Cette différence supposait implicitement que les mystes avaient rempli les conditions de pureté qui leur étaient imposées, autrement on aurait pu demander, comme Diogène, si un brigand initié serait plus heureux qu'Epaminondas qui ne l'était pas. Les actes extérieurs de piété ne suppléaient pas plus aux bonnes œuvres dans l'Antiquité qu'aujourd'hui. Mais l'influence, morale des mystères n'en était pas moins généralement reconnue. Selon Diodore de Sicile, ceux qui avaient participé aux mystères passaient pour devenir plus pieux, plus justes et meilleurs en toute chose.

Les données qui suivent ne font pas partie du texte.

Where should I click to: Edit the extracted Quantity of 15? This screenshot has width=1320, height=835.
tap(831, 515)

« Vous avez été initiés, disait le rhéteur Andocide aux Athéniens et vous avez contemplé les rites sacrés des deux déesses, afin de punir les criminels et de sauver ceux qui sont purs d'injustice. »
Les symboles mystiques se transformèrent comme tous les autres dans le cours des âges. Triptolème, qui est seulement nommé dans l'hymne homérique parmi les rois d'Eleusis, paraît avoir joué plus tard un rôle plus important. On le voit souvent représenté dans les monuments, et surtout sur les vases, assis sur le char ailé de Déméter, traîné par des serpents : les deux déesses sont à ses côtés. Il fut même substitué à Minos, comme juge des morts, au moins dans les légendes athéniennes. Un autre personnage dont l'importance devint encore bien plus considérable, Iacchos, n'est pas nommé dans l'hymne homérique : son association avec les grandes déesses est donc postérieure à la rédaction de ce poème.

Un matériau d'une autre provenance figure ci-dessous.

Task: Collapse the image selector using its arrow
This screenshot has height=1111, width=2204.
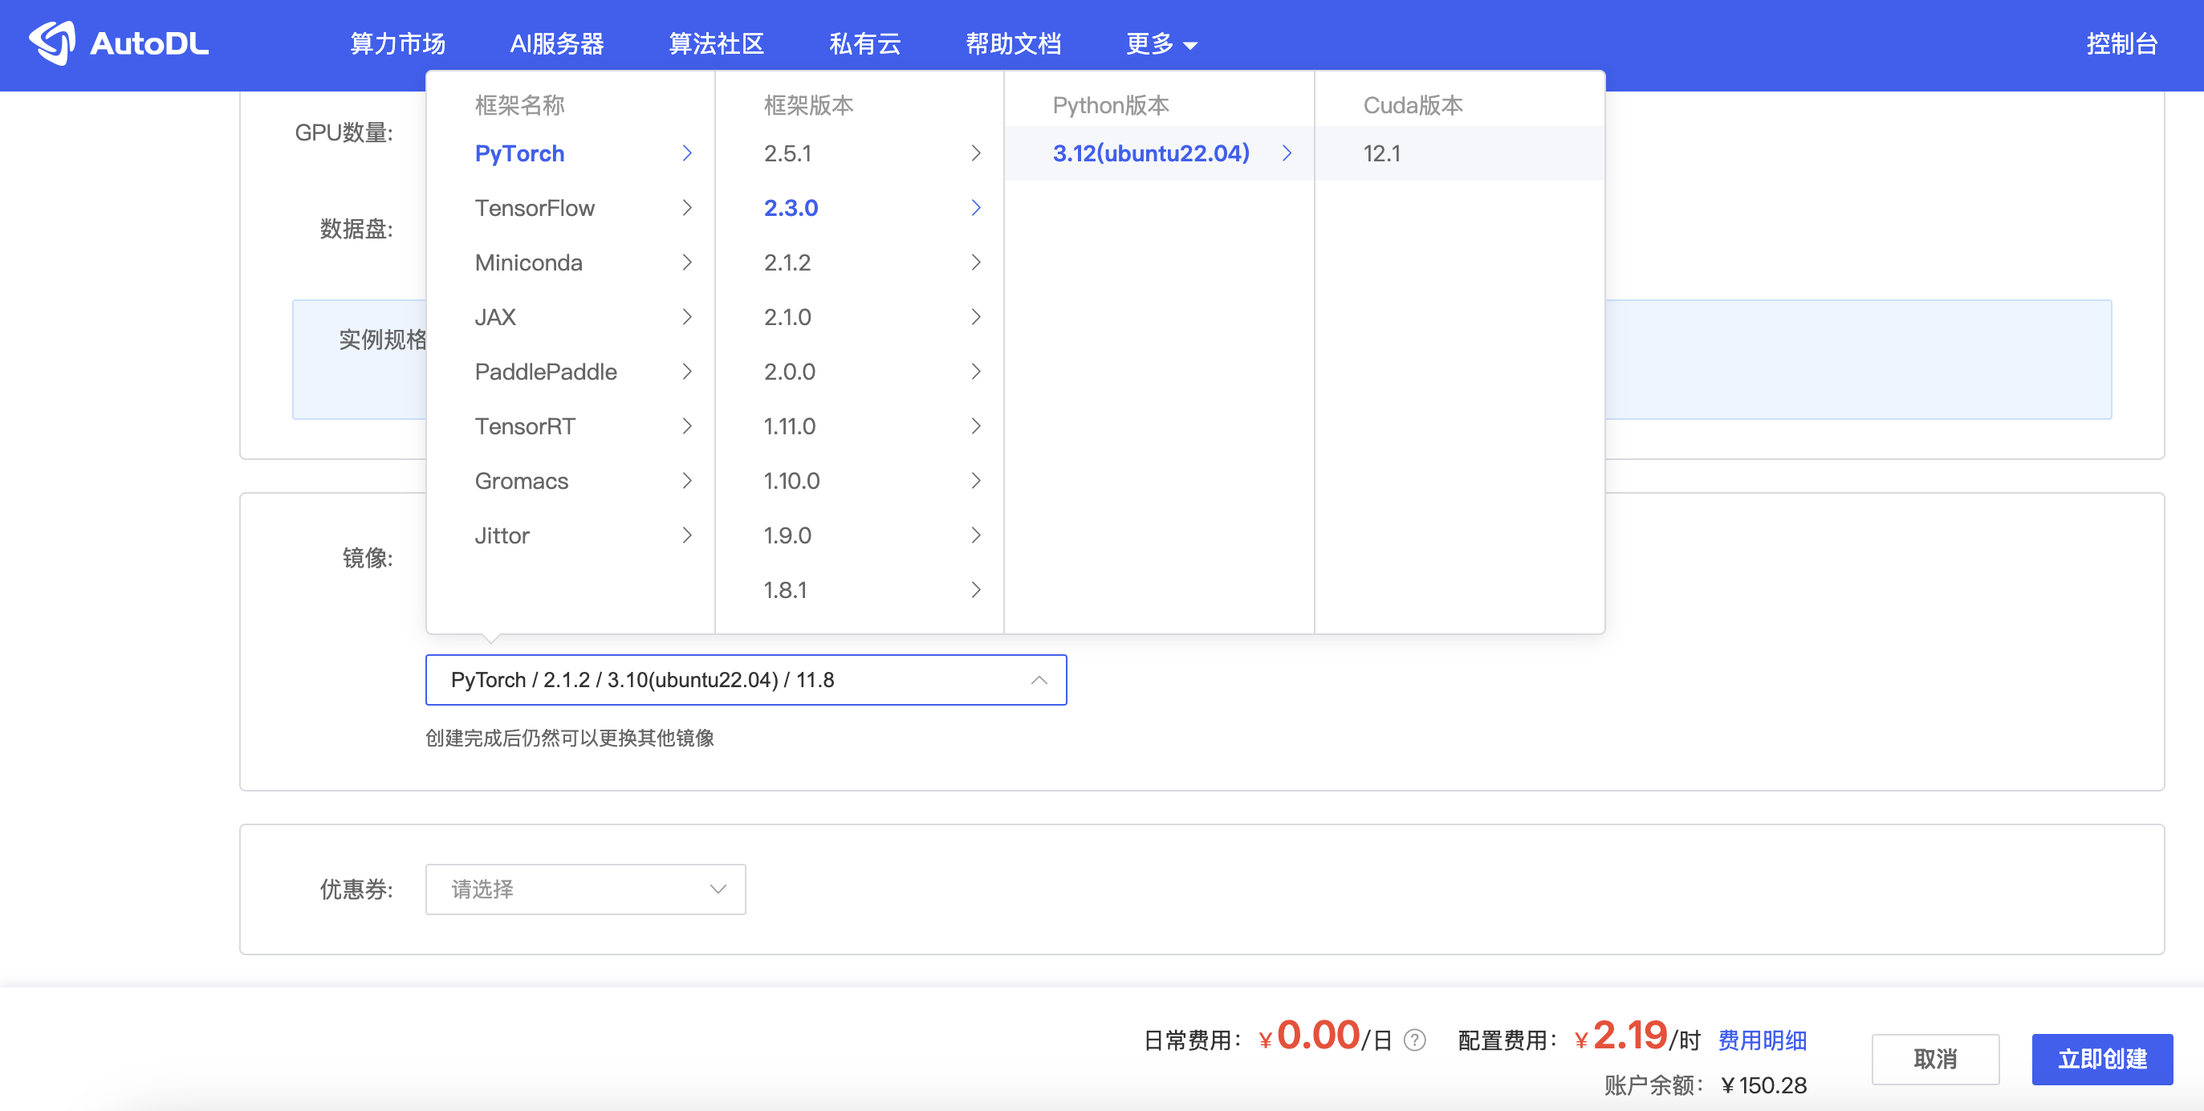Action: pyautogui.click(x=1040, y=680)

C'est probablement à l'époque où le culte d'lacchos s'introduisit dans la religion d'Eleusis que furent établis les petits mystères ou mystères d'Agra, qui correspondaient aux Anthestéries ou fêtes de Dionysos, comme les grands mystères étaient en rapport avec les Thesmophories. Car lacchos, le médiateur, l'initiateur mystique, n'est, comme Zagreus, qu'une forme de Dionysos. Monsieur Alf. Maury le rapproche avec assez de vraisemblance, de lasios ou lasion, personnage associé à Déméter dans les légendes épiques. Rien n'est plus naturel que d'unir dans un même culte les principales divinités de l'agriculture, de la production et de la mort. L'idée du grain de blé qui meurt pour ressusciter en épi se représente sous une autre forme dans la pluie divine tombant sur la terre pour renaître dans la liqueur sacrée des libations. Le vin pouvait être pris comme le pain pour symbole de la communion des êtres. Cependant il est très difficile de savoir exactement quel était le rôle de Dionysos dans les mystères. Remplaçait-il Démophon comme nourrisson de Déméter? Était-il substitué à Hadès comme époux de Perséphone, où était-il le fils d'une des grandes déesses? Dès qu'il est question de Dionysos, toute la mythologie devient obscure et indécise. Les distinctions des types disparaissent et s'effacent, Rhéa est identifiée avec Déméter, Coré (Perséphone), sous le nom de Brimô, avec Hécate, qui elle-même n'est pas distincte d'Artémis. Bientôt Rhéa, Déméter et Coré semblent se confondre et toutes puissances multiples de la nature sont absorbées dans la vague unité du panthéisme. Si on possédait encore les anciens poèmes dionysiaques, on pourrait suivre dans ses transformations ce culte étrange qui sert de passage entre le polythéisme grec et les religions unitaires de l'Orient mais les poésies orphiques que nous possédons appartiennent à une époque où déjà la confusion est complète. Le dieu qui frappe ses ennemis de vertige semble avoir traité de même ses adorateurs. L'orphisme est le délire de l'ivresse et de l'extase. La pensée humaine est entraînée comme la nature entière dans la grande orgie.